Problem details ▸
Beginning with the line that contains "How do I perform: Click", transcribe every line down to the end of the entries, exactly, and no other lines.

Provided records ▸

'''

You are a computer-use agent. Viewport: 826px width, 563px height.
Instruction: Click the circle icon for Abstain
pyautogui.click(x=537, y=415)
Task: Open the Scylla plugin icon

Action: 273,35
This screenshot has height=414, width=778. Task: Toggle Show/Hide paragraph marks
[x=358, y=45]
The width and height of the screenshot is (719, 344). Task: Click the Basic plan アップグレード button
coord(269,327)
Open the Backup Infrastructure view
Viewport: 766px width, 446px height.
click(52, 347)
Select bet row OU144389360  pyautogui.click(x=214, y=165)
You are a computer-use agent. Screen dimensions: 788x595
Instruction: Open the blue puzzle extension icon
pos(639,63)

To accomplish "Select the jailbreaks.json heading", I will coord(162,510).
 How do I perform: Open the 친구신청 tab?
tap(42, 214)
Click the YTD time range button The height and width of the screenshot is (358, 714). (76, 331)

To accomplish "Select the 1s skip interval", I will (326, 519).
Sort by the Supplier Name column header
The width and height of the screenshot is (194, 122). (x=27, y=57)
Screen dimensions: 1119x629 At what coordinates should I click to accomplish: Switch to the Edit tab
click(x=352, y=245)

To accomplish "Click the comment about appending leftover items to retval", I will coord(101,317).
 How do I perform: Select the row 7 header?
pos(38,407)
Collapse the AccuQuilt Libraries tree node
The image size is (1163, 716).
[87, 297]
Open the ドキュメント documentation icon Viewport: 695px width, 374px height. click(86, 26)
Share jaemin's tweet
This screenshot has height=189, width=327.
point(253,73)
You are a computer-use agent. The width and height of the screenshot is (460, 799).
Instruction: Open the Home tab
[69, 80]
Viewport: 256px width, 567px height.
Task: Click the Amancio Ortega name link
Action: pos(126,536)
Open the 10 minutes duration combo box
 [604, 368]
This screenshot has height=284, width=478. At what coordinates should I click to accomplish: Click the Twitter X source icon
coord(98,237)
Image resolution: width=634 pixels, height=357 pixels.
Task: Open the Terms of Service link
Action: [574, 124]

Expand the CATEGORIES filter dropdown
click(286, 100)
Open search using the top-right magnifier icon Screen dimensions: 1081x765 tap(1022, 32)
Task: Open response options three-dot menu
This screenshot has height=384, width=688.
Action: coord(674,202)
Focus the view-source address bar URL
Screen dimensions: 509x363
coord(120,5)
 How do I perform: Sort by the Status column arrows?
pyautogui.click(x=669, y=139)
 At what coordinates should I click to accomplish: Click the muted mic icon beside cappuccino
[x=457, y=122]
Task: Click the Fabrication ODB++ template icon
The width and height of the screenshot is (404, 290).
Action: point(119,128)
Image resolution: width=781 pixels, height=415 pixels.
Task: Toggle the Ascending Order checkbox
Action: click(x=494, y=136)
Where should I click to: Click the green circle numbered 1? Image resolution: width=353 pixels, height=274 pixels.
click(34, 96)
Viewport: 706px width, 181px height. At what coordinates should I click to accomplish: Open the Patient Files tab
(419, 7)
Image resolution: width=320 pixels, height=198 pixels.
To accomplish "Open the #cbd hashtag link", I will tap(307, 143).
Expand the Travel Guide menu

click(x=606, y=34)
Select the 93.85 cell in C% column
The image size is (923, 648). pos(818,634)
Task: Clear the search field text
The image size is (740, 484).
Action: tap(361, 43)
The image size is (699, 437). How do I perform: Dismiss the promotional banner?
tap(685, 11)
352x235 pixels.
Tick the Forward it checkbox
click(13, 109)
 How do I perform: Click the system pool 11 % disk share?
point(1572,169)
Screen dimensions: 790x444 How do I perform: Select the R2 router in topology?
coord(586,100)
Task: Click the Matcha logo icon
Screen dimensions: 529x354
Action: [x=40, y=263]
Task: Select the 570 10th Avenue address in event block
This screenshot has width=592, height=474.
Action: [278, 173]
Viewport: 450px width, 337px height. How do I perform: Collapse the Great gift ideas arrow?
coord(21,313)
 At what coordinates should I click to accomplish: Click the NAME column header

'''

Response box ▸
 How do I perform: Click the system pool 11 % disk share?
point(1572,169)
Screen dimensions: 790x444 How do I perform: Select the R2 router in topology?
coord(586,100)
Task: Click the Matcha logo icon
Screen dimensions: 529x354
Action: [x=40, y=263]
Task: Select the 570 10th Avenue address in event block
This screenshot has width=592, height=474.
Action: [278, 173]
Viewport: 450px width, 337px height. How do I perform: Collapse the Great gift ideas arrow?
coord(21,313)
 At what coordinates should I click to accomplish: Click the NAME column header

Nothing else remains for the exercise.